## Written task
Copy every one of the following items word for word, keeping each line unchanged.

## The records

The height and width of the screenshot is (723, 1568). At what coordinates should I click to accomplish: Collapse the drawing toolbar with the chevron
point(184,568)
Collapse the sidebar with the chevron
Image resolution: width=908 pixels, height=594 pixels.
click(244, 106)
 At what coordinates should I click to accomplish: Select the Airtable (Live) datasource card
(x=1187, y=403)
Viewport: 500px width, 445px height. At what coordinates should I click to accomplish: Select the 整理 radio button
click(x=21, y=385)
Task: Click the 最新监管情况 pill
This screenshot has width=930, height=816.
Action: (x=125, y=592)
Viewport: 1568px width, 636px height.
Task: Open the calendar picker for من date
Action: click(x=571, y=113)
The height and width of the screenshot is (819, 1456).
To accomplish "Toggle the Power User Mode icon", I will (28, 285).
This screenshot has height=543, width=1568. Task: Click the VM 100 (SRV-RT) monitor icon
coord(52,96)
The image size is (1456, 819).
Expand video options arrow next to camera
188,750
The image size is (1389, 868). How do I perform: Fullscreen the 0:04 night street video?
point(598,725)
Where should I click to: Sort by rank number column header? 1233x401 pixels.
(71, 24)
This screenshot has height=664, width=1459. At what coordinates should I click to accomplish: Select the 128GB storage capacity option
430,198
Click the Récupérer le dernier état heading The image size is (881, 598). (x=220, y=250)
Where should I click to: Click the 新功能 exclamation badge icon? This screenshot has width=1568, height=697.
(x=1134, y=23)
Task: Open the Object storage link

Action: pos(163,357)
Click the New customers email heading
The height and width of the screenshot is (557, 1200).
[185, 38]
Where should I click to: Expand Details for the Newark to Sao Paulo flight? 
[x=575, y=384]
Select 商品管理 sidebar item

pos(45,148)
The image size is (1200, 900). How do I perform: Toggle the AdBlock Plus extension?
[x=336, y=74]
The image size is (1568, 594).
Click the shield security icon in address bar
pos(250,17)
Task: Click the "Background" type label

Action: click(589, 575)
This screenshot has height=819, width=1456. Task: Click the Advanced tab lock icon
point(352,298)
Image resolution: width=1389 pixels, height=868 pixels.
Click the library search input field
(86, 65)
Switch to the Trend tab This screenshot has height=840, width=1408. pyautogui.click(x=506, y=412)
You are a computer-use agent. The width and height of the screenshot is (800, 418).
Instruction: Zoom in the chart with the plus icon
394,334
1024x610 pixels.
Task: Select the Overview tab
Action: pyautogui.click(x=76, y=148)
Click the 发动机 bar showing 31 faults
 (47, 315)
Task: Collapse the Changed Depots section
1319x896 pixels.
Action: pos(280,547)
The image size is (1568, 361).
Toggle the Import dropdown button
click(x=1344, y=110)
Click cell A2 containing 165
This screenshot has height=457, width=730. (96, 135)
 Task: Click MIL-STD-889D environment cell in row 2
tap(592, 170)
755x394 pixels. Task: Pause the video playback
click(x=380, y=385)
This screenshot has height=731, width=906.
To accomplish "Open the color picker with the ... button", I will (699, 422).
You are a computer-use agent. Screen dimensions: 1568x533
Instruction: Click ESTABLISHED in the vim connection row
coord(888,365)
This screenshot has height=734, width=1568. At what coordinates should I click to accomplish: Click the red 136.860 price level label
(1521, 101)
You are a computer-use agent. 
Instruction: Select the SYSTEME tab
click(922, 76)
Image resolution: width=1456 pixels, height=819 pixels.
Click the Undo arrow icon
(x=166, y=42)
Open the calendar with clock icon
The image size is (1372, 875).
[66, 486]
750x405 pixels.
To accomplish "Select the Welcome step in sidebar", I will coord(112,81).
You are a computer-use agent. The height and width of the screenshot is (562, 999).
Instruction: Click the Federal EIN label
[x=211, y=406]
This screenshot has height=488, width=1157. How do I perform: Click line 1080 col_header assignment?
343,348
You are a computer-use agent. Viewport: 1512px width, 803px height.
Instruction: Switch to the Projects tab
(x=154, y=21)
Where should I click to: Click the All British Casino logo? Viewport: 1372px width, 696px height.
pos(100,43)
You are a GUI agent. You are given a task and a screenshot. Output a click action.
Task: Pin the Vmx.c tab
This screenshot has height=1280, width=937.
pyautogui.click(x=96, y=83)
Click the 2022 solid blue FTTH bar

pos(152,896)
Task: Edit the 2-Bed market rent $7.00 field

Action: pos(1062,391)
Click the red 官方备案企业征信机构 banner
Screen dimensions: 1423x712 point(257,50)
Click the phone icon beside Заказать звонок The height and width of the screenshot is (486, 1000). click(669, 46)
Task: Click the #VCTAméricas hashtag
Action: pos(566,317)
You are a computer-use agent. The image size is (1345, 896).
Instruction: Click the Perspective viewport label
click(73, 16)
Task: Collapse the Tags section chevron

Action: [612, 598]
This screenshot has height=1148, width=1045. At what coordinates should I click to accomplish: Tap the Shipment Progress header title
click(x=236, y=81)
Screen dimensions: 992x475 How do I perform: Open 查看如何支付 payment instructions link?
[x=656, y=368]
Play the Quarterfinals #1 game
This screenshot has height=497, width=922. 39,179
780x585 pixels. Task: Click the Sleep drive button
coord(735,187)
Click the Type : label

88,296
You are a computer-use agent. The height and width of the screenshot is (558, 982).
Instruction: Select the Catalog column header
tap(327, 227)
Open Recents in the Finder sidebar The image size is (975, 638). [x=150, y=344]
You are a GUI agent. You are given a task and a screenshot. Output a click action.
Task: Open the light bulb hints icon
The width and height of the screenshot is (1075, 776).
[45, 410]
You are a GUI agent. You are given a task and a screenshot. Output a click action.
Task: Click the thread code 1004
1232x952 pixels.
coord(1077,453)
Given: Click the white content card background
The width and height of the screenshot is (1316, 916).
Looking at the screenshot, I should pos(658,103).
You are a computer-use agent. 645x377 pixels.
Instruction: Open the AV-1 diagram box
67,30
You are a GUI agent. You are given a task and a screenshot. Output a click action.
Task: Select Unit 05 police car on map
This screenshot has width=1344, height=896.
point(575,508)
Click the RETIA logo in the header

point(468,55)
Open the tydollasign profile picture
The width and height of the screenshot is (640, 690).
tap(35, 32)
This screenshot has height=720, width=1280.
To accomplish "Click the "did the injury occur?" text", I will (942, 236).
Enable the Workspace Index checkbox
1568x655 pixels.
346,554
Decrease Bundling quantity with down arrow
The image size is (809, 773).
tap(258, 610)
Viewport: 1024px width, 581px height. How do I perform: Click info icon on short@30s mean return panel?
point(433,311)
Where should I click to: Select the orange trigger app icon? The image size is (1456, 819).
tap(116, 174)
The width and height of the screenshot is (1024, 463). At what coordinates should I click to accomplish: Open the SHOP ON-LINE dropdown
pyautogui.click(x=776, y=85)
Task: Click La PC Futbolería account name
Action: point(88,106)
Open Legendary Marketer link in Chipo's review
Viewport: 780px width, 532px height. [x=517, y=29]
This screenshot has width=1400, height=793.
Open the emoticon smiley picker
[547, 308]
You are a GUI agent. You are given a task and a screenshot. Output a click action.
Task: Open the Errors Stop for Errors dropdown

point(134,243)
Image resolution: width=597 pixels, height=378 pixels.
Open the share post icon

## Output of the task
The height and width of the screenshot is (723, 1568). At what coordinates should I click to accomplish: Collapse the drawing toolbar with the chevron
point(184,568)
Collapse the sidebar with the chevron
Image resolution: width=908 pixels, height=594 pixels.
click(244, 106)
 At what coordinates should I click to accomplish: Select the Airtable (Live) datasource card
(x=1187, y=403)
Viewport: 500px width, 445px height. At what coordinates should I click to accomplish: Select the 整理 radio button
click(x=21, y=385)
Task: Click the 最新监管情况 pill
This screenshot has width=930, height=816.
Action: (x=125, y=592)
Viewport: 1568px width, 636px height.
Task: Open the calendar picker for من date
Action: click(x=571, y=113)
The height and width of the screenshot is (819, 1456).
To accomplish "Toggle the Power User Mode icon", I will (28, 285).
This screenshot has height=543, width=1568. Task: Click the VM 100 (SRV-RT) monitor icon
coord(52,96)
The image size is (1456, 819).
Expand video options arrow next to camera
188,750
The image size is (1389, 868). How do I perform: Fullscreen the 0:04 night street video?
point(598,725)
Where should I click to: Sort by rank number column header? 1233x401 pixels.
(71, 24)
This screenshot has height=664, width=1459. At what coordinates should I click to accomplish: Select the 128GB storage capacity option
430,198
Click the Récupérer le dernier état heading The image size is (881, 598). (x=220, y=250)
Where should I click to: Click the 新功能 exclamation badge icon? This screenshot has width=1568, height=697.
(x=1134, y=23)
Task: Open the Object storage link

Action: pos(163,357)
Click the New customers email heading
The height and width of the screenshot is (557, 1200).
[185, 38]
Where should I click to: Expand Details for the Newark to Sao Paulo flight? 
[x=575, y=384]
Select 商品管理 sidebar item

pos(45,148)
The image size is (1200, 900). How do I perform: Toggle the AdBlock Plus extension?
[x=336, y=74]
The image size is (1568, 594).
Click the shield security icon in address bar
pos(250,17)
Task: Click the "Background" type label

Action: click(589, 575)
This screenshot has height=819, width=1456. Task: Click the Advanced tab lock icon
point(352,298)
Image resolution: width=1389 pixels, height=868 pixels.
Click the library search input field
(86, 65)
Switch to the Trend tab This screenshot has height=840, width=1408. pyautogui.click(x=506, y=412)
You are a computer-use agent. The width and height of the screenshot is (800, 418).
Instruction: Zoom in the chart with the plus icon
394,334
1024x610 pixels.
Task: Select the Overview tab
Action: pyautogui.click(x=76, y=148)
Click the 发动机 bar showing 31 faults
 (47, 315)
Task: Collapse the Changed Depots section
1319x896 pixels.
Action: pos(280,547)
The image size is (1568, 361).
Toggle the Import dropdown button
click(x=1344, y=110)
Click cell A2 containing 165
This screenshot has height=457, width=730. (96, 135)
 Task: Click MIL-STD-889D environment cell in row 2
tap(592, 170)
755x394 pixels. Task: Pause the video playback
click(x=380, y=385)
This screenshot has height=731, width=906.
To accomplish "Open the color picker with the ... button", I will (699, 422).
You are a computer-use agent. Screen dimensions: 1568x533
Instruction: Click ESTABLISHED in the vim connection row
coord(888,365)
This screenshot has height=734, width=1568. At what coordinates should I click to accomplish: Click the red 136.860 price level label
(1521, 101)
You are a computer-use agent. 
Instruction: Select the SYSTEME tab
click(922, 76)
Image resolution: width=1456 pixels, height=819 pixels.
Click the Undo arrow icon
(x=166, y=42)
Open the calendar with clock icon
The image size is (1372, 875).
[66, 486]
750x405 pixels.
To accomplish "Select the Welcome step in sidebar", I will coord(112,81).
You are a computer-use agent. The height and width of the screenshot is (562, 999).
Instruction: Click the Federal EIN label
[x=211, y=406]
This screenshot has height=488, width=1157. How do I perform: Click line 1080 col_header assignment?
343,348
You are a computer-use agent. Viewport: 1512px width, 803px height.
Instruction: Switch to the Projects tab
(x=154, y=21)
Where should I click to: Click the All British Casino logo? Viewport: 1372px width, 696px height.
pos(100,43)
You are a GUI agent. You are given a task and a screenshot. Output a click action.
Task: Pin the Vmx.c tab
This screenshot has height=1280, width=937.
pyautogui.click(x=96, y=83)
Click the 2022 solid blue FTTH bar

pos(152,896)
Task: Edit the 2-Bed market rent $7.00 field

Action: pos(1062,391)
Click the red 官方备案企业征信机构 banner
Screen dimensions: 1423x712 point(257,50)
Click the phone icon beside Заказать звонок The height and width of the screenshot is (486, 1000). click(669, 46)
Task: Click the #VCTAméricas hashtag
Action: pos(566,317)
You are a computer-use agent. The image size is (1345, 896).
Instruction: Click the Perspective viewport label
click(73, 16)
Task: Collapse the Tags section chevron

Action: [612, 598]
This screenshot has height=1148, width=1045. At what coordinates should I click to accomplish: Tap the Shipment Progress header title
click(x=236, y=81)
Screen dimensions: 992x475 How do I perform: Open 查看如何支付 payment instructions link?
[x=656, y=368]
Play the Quarterfinals #1 game
This screenshot has height=497, width=922. 39,179
780x585 pixels. Task: Click the Sleep drive button
coord(735,187)
Click the Type : label

88,296
You are a computer-use agent. The height and width of the screenshot is (558, 982).
Instruction: Select the Catalog column header
tap(327, 227)
Open Recents in the Finder sidebar The image size is (975, 638). [x=150, y=344]
You are a GUI agent. You are given a task and a screenshot. Output a click action.
Task: Open the light bulb hints icon
The width and height of the screenshot is (1075, 776).
[45, 410]
You are a GUI agent. You are given a task and a screenshot. Output a click action.
Task: Click the thread code 1004
1232x952 pixels.
coord(1077,453)
Given: Click the white content card background
The width and height of the screenshot is (1316, 916).
Looking at the screenshot, I should pos(658,103).
You are a computer-use agent. 645x377 pixels.
Instruction: Open the AV-1 diagram box
67,30
You are a GUI agent. You are given a task and a screenshot. Output a click action.
Task: Select Unit 05 police car on map
This screenshot has width=1344, height=896.
point(575,508)
Click the RETIA logo in the header

point(468,55)
Open the tydollasign profile picture
The width and height of the screenshot is (640, 690).
tap(35, 32)
This screenshot has height=720, width=1280.
To accomplish "Click the "did the injury occur?" text", I will (942, 236).
Enable the Workspace Index checkbox
1568x655 pixels.
346,554
Decrease Bundling quantity with down arrow
The image size is (809, 773).
tap(258, 610)
Viewport: 1024px width, 581px height. How do I perform: Click info icon on short@30s mean return panel?
point(433,311)
Where should I click to: Select the orange trigger app icon? The image size is (1456, 819).
tap(116, 174)
The width and height of the screenshot is (1024, 463). At what coordinates should I click to accomplish: Open the SHOP ON-LINE dropdown
pyautogui.click(x=776, y=85)
Task: Click La PC Futbolería account name
Action: point(88,106)
Open Legendary Marketer link in Chipo's review
Viewport: 780px width, 532px height. [x=517, y=29]
This screenshot has width=1400, height=793.
Open the emoticon smiley picker
[547, 308]
You are a GUI agent. You are given a task and a screenshot. Output a click action.
Task: Open the Errors Stop for Errors dropdown

point(134,243)
Image resolution: width=597 pixels, height=378 pixels.
Open the share post icon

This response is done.